Cardioprotection thread, page-67

You have got it right @marianman. While each patient is their own control and we are only looking at the difference between before and after, we can tell we are having an effect even without a formal control group through three ways:

1. Dose response curve. Since the Phase 1a we will have an increasing concentration of bisantrene on a constant background of anthracycline then we should see an improving cardioprotection effect as we move from a sub-optimal initial dose to the optimal dose level of bisantrene.

2. Comparison to historical VO2Peak data. The Baker Institute and other research groups have a large amount of clinical data on the VO2Peak response to anthracyclines. This data can be used to construct what is a called a synthetic control arm similar to what we were going to do with the non-interventional trial that was cancelled.

3. Subclinical conventional oncology cardiac markers. The techniques for detecting heart damage that are currently used in oncology are now sensitive enough to see the damage, the issue has always been what is their relevance to the patient. If you use one of the newer techniques you can see cardiac damage in more than 30% of patients (see the quote from Tom Nelian in the strategy deck), the issue has always been what does this mean to the patient. While not useful for convincing a regulator to approve your drug (they care about outcomes that are relevant to the patient), these techniques are very useful for knowing if bisantrene is working as a cardioprotective drug.

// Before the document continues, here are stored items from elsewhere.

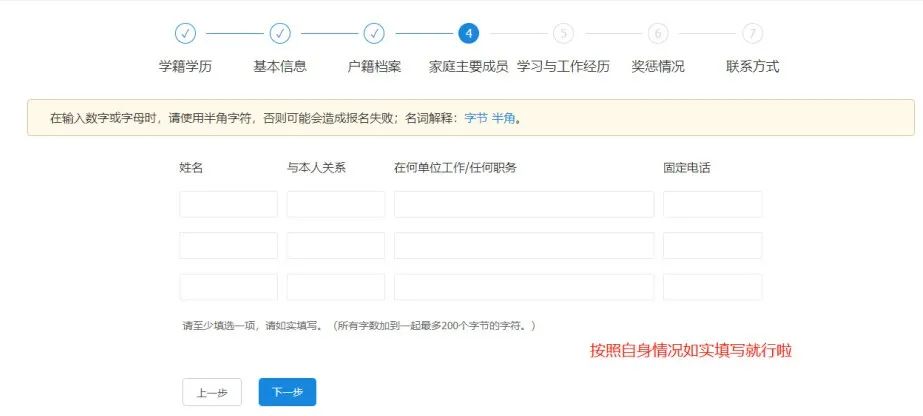The width and height of the screenshot is (923, 416).
Task: Click the 上一步 button
Action: [x=212, y=392]
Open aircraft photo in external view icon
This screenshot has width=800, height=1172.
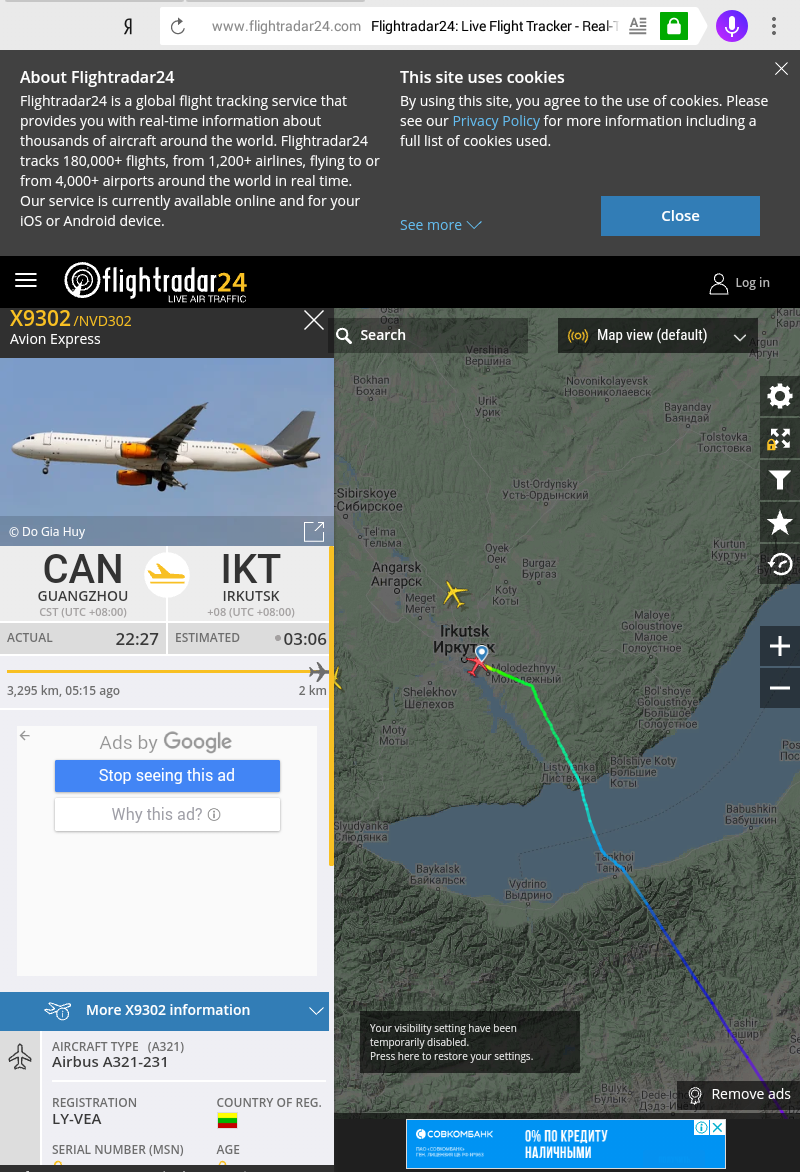(x=314, y=531)
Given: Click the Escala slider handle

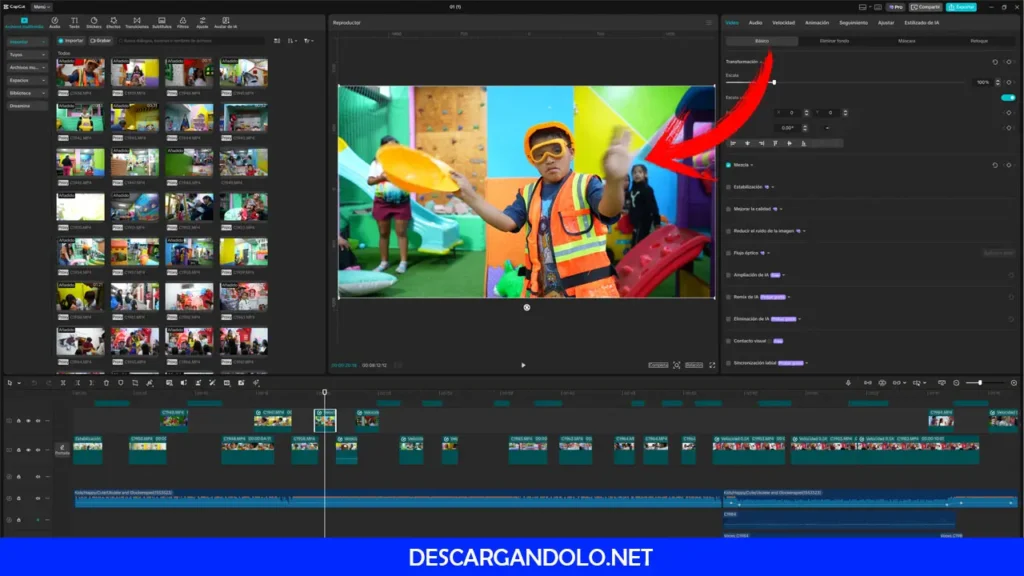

The 7 day lead in single agent dosing gives us a huge amount of valuable data. Firstly, it gives us the human PK/PD data the regulators all demand. Secondly, it gives us direct on cancer efficacy data for bisantrene via changes in the levels of tumour DNA that can be detected in the blood 24 hours after treatment. Finally, it gives us human data on the effects of low dose bisantrene dosing on the m6A RNA system. It really is amazing what we can get out of doing this simple lead in study.

While we do expect that bisantrene will improve the overall tumour response to anthracycline treatment this is not likely to be statistically detectable from the Phase 1 trial. We are going to have to wait for the Phase 2 or later trials to gather than data. This is the whole reason for the zig-zag approach - get what we can prove early and leave what requires more patients for later.